Rep: Sapto Andika Candra, Novita Intan Red: Budi Raharjo

REPUBLIKA.CO.ID,JAKARTA -- Larangan bagi civitas academica untuk mengenakan cadar kembali terjadi. Pada awal tahun ini, setidaknya ada dua perguruan tinggi negeri yang melarang mahasiswa atau dosennya mengenakan cadar.

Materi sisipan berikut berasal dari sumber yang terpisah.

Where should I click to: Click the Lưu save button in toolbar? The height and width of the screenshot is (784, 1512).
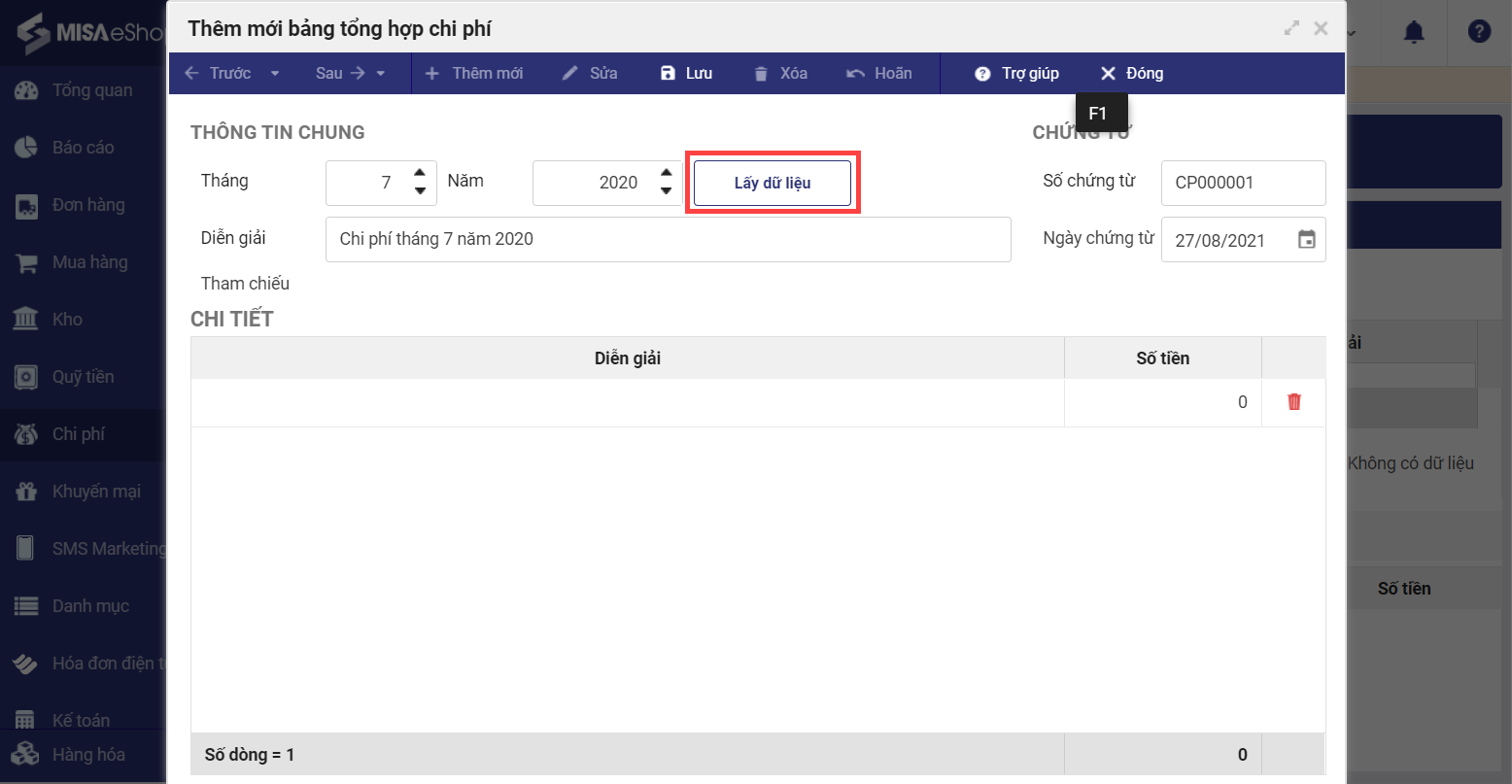click(686, 73)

Kasus pertama terjadi di Universitas Islam Negeri (UIN) Sunan Kalijaga Yogyakarta. Namun, setelah mendapatkan sorotan dan banyak reaksi negatif, keputusan itu lantas diralat oleh Rektor UIN Sunan Kalijaga. Sedangkan, kasus kedua terjadi di Institut Agama Islam Negeri (IAIN) Bukittinggi. Yang  menjadi pertanyaan, kedua larangan itu justru diberlakukan di kampus yang mengusung nama Islam di institusinya.

Majelis Ulama Indonesia (MUI) Sumatra Barat (Sumbar) melihat kebijakan IAIN Bukittinggi dengan imbauannya agar mahasiswi dan dosen tidak bercadar merupakan langkah keliru. Ketua MUI Sumbar Gusrizal Gazahar mengatakan, alasan administratif yang dikemukakan pihak kampus sama sekali tidak ilmiah.

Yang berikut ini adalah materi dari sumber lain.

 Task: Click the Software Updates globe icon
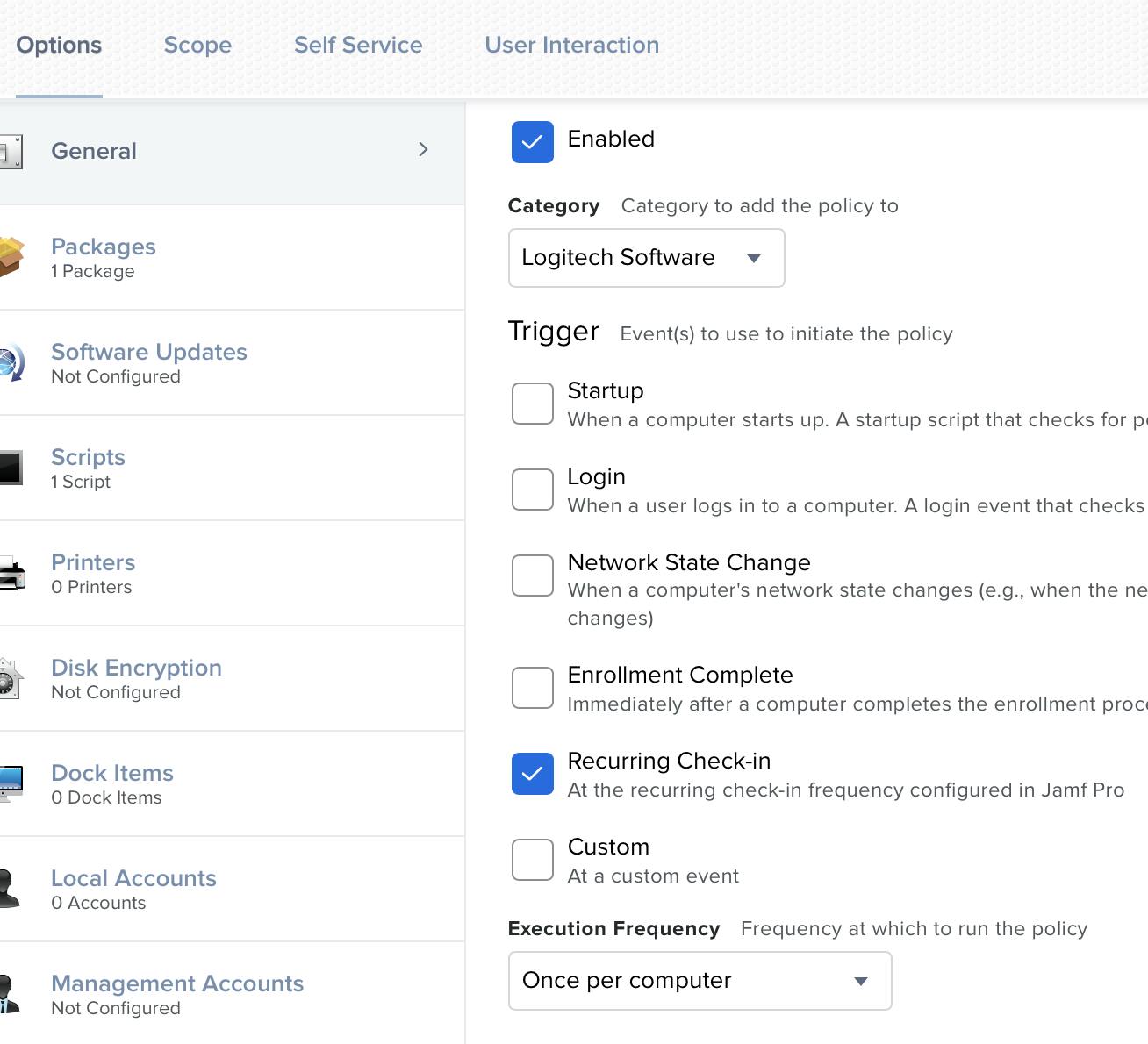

Gusrizal melihat kekhawatiran pihak kampus bahwa pemakaian cadar akan membatasi komunikasi antara dosen dan mahasiswa bisa dipatahkan. Menurut dia, pembinaan tidak menuntut seseorang harus melihat wajah mahasiswinya, kecuali bagi mereka yang gemar memandang wajah perempuan yang bukan mahramnya.

"Apakah teori pembinaan hari ini menuntut pandang-memandang seperti itu? Saya tidak tahu, apakah ini pernyataan yang keluar dari akal yang berisi ilmu atau akal yang dikuasai nafsu," katanya, Rabu (14/3).

Gusrizal menambahkan, paling tidak ada dua alasan mengapa cadar tidak bisa dilarang di kampus, apalagi institusi yang mengusung agama Islam di dalamnya. Alasan pertama, lanjutnya, penggunaan cadar adalah hak Muslimah. Sedangkan, alasan kedua, pemakaian cadar adalah bagian dari pilihan menjalankan pandangan dan anjuran ulama.

"Bercadar itu diri Rasulullah. Istri-istri beliau, sahabat perempuan semasa beliau, banyak yang mengenakan cadar. Kita umat Nabi Muhammad, tapi kok melarang bercadar. Di kampus Islami pula," katanya menegaskan.

Gusrizal juga mengingatkan, pandangan ulama terhadap penggunaan cadar berbeda-beda. Meski begitu, dia menilai bahwa khilafiahnya bukan persoalan boleh atau tidaknya. Namun, tentang tingkatan pensyariatannya. "Apakah wajib, sunat atau sebatas mubah," ujar Buya Gusrizal.

Berdasarkan pandangannya, pihak Kampus IAIN Bukittinggi terkesan mencari-cari alasan untuk melarang pemakaian cadar. Menurut dia, bila kejadian ini terjadi di tengah-tengah lembaga pendidikan yang berlabel Islam, hal ini menunjukkan betapa lemahnya intelektual para pengaku cendekiawan Muslim.

"Sehingga, terperangkap dalam propaganda Islamofobia yang mengidentikkan cadar dengan terorisme atau jenggot dengan radikalisme," ujarnya.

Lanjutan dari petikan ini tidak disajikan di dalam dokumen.